## TASK ITEM
What you give back must match the data character for character.

## Collected data entries
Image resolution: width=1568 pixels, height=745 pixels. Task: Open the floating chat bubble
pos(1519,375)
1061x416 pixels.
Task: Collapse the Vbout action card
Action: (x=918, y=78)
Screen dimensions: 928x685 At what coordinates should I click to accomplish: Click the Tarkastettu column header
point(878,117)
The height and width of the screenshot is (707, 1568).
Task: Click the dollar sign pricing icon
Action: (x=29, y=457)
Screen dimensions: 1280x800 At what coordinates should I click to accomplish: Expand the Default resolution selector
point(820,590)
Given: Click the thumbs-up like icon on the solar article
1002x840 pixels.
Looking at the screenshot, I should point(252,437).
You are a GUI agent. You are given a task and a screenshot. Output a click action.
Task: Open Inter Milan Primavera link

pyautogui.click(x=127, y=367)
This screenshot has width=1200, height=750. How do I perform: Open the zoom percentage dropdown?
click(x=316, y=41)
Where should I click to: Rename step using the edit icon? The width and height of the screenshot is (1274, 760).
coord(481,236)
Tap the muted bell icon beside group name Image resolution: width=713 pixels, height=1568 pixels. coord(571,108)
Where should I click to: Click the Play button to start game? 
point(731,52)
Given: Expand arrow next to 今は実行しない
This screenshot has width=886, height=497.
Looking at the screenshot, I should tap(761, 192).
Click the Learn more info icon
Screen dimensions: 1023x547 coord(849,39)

## ANSWER BOX
Image resolution: width=1568 pixels, height=745 pixels. Task: Open the floating chat bubble
pos(1519,375)
1061x416 pixels.
Task: Collapse the Vbout action card
Action: (x=918, y=78)
Screen dimensions: 928x685 At what coordinates should I click to accomplish: Click the Tarkastettu column header
point(878,117)
The height and width of the screenshot is (707, 1568).
Task: Click the dollar sign pricing icon
Action: (x=29, y=457)
Screen dimensions: 1280x800 At what coordinates should I click to accomplish: Expand the Default resolution selector
point(820,590)
Given: Click the thumbs-up like icon on the solar article
1002x840 pixels.
Looking at the screenshot, I should point(252,437).
You are a GUI agent. You are given a task and a screenshot. Output a click action.
Task: Open Inter Milan Primavera link

pyautogui.click(x=127, y=367)
This screenshot has width=1200, height=750. How do I perform: Open the zoom percentage dropdown?
click(x=316, y=41)
Where should I click to: Rename step using the edit icon? The width and height of the screenshot is (1274, 760).
coord(481,236)
Tap the muted bell icon beside group name Image resolution: width=713 pixels, height=1568 pixels. coord(571,108)
Where should I click to: Click the Play button to start game? 
point(731,52)
Given: Expand arrow next to 今は実行しない
This screenshot has width=886, height=497.
Looking at the screenshot, I should tap(761, 192).
Click the Learn more info icon
Screen dimensions: 1023x547 coord(849,39)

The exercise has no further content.